Work task: Each line of the data has to be transcribed exactly.

★ ★ ★

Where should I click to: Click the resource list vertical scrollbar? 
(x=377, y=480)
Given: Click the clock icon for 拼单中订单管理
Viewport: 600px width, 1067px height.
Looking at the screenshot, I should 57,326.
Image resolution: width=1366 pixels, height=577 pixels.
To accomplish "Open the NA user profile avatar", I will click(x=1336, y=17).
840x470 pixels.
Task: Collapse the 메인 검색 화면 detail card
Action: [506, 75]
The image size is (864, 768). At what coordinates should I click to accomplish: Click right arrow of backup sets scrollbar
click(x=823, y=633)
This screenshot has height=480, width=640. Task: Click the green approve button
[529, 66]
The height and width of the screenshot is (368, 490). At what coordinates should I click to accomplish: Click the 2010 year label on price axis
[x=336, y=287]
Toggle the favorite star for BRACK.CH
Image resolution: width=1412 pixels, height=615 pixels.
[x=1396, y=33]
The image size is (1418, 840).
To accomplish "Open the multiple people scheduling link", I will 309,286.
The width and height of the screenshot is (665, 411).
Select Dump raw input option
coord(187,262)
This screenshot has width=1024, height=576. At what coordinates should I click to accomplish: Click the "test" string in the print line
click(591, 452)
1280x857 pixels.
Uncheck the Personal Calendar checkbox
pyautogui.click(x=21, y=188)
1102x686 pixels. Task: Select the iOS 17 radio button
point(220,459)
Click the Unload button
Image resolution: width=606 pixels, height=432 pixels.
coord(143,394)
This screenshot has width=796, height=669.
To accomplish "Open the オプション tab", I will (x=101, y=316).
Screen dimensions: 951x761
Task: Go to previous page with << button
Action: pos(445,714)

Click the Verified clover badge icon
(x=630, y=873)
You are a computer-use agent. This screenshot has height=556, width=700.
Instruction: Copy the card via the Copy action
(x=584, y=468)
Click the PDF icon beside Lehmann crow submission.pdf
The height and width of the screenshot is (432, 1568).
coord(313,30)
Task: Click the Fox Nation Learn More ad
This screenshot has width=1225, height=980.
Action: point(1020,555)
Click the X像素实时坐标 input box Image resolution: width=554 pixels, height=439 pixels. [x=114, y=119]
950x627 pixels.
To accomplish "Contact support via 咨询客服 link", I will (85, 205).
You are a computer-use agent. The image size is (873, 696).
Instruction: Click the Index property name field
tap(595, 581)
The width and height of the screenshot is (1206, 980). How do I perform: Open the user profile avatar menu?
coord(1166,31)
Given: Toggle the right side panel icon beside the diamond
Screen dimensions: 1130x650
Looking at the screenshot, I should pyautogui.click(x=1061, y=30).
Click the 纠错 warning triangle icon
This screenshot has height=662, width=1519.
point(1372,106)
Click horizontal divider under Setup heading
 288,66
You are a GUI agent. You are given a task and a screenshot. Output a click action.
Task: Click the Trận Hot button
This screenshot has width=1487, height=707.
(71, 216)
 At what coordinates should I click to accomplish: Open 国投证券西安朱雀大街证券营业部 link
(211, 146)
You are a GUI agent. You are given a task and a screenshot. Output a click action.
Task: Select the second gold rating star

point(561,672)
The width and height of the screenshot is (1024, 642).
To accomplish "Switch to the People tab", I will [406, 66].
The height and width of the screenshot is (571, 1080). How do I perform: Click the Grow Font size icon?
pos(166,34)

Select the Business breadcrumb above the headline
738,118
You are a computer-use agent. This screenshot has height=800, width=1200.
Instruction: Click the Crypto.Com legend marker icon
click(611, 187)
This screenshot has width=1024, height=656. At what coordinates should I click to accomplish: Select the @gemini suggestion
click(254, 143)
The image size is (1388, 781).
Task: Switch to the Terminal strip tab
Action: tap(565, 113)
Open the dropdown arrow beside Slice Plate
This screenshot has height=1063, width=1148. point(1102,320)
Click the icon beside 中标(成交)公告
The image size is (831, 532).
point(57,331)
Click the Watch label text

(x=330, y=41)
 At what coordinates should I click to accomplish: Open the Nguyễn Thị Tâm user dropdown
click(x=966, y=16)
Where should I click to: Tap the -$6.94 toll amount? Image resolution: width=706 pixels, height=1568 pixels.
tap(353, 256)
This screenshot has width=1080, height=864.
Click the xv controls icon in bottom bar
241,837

★ ★ ★

Completed task:
Where should I click to: Click the resource list vertical scrollbar? 
(x=377, y=480)
Given: Click the clock icon for 拼单中订单管理
Viewport: 600px width, 1067px height.
Looking at the screenshot, I should 57,326.
Image resolution: width=1366 pixels, height=577 pixels.
To accomplish "Open the NA user profile avatar", I will click(x=1336, y=17).
840x470 pixels.
Task: Collapse the 메인 검색 화면 detail card
Action: [506, 75]
The image size is (864, 768). At what coordinates should I click to accomplish: Click right arrow of backup sets scrollbar
click(x=823, y=633)
This screenshot has height=480, width=640. Task: Click the green approve button
[529, 66]
The height and width of the screenshot is (368, 490). At what coordinates should I click to accomplish: Click the 2010 year label on price axis
[x=336, y=287]
Toggle the favorite star for BRACK.CH
Image resolution: width=1412 pixels, height=615 pixels.
[x=1396, y=33]
The image size is (1418, 840).
To accomplish "Open the multiple people scheduling link", I will 309,286.
The width and height of the screenshot is (665, 411).
Select Dump raw input option
coord(187,262)
This screenshot has width=1024, height=576. At what coordinates should I click to accomplish: Click the "test" string in the print line
click(591, 452)
1280x857 pixels.
Uncheck the Personal Calendar checkbox
pyautogui.click(x=21, y=188)
1102x686 pixels. Task: Select the iOS 17 radio button
point(220,459)
Click the Unload button
Image resolution: width=606 pixels, height=432 pixels.
coord(143,394)
This screenshot has width=796, height=669.
To accomplish "Open the オプション tab", I will (x=101, y=316).
Screen dimensions: 951x761
Task: Go to previous page with << button
Action: pos(445,714)

Click the Verified clover badge icon
(x=630, y=873)
You are a computer-use agent. This screenshot has height=556, width=700.
Instruction: Copy the card via the Copy action
(x=584, y=468)
Click the PDF icon beside Lehmann crow submission.pdf
The height and width of the screenshot is (432, 1568).
coord(313,30)
Task: Click the Fox Nation Learn More ad
This screenshot has width=1225, height=980.
Action: point(1020,555)
Click the X像素实时坐标 input box Image resolution: width=554 pixels, height=439 pixels. [x=114, y=119]
950x627 pixels.
To accomplish "Contact support via 咨询客服 link", I will (85, 205).
You are a computer-use agent. The image size is (873, 696).
Instruction: Click the Index property name field
tap(595, 581)
The width and height of the screenshot is (1206, 980). How do I perform: Open the user profile avatar menu?
coord(1166,31)
Given: Toggle the right side panel icon beside the diamond
Screen dimensions: 1130x650
Looking at the screenshot, I should pyautogui.click(x=1061, y=30).
Click the 纠错 warning triangle icon
This screenshot has height=662, width=1519.
point(1372,106)
Click horizontal divider under Setup heading
 288,66
You are a GUI agent. You are given a task and a screenshot. Output a click action.
Task: Click the Trận Hot button
This screenshot has width=1487, height=707.
(71, 216)
 At what coordinates should I click to accomplish: Open 国投证券西安朱雀大街证券营业部 link
(211, 146)
You are a GUI agent. You are given a task and a screenshot. Output a click action.
Task: Select the second gold rating star

point(561,672)
The width and height of the screenshot is (1024, 642).
To accomplish "Switch to the People tab", I will [406, 66].
The height and width of the screenshot is (571, 1080). How do I perform: Click the Grow Font size icon?
pos(166,34)

Select the Business breadcrumb above the headline
738,118
You are a computer-use agent. This screenshot has height=800, width=1200.
Instruction: Click the Crypto.Com legend marker icon
click(611, 187)
This screenshot has width=1024, height=656. At what coordinates should I click to accomplish: Select the @gemini suggestion
click(254, 143)
The image size is (1388, 781).
Task: Switch to the Terminal strip tab
Action: tap(565, 113)
Open the dropdown arrow beside Slice Plate
This screenshot has height=1063, width=1148. point(1102,320)
Click the icon beside 中标(成交)公告
The image size is (831, 532).
point(57,331)
Click the Watch label text

(x=330, y=41)
 At what coordinates should I click to accomplish: Open the Nguyễn Thị Tâm user dropdown
click(x=966, y=16)
Where should I click to: Tap the -$6.94 toll amount? Image resolution: width=706 pixels, height=1568 pixels.
tap(353, 256)
This screenshot has width=1080, height=864.
Click the xv controls icon in bottom bar
241,837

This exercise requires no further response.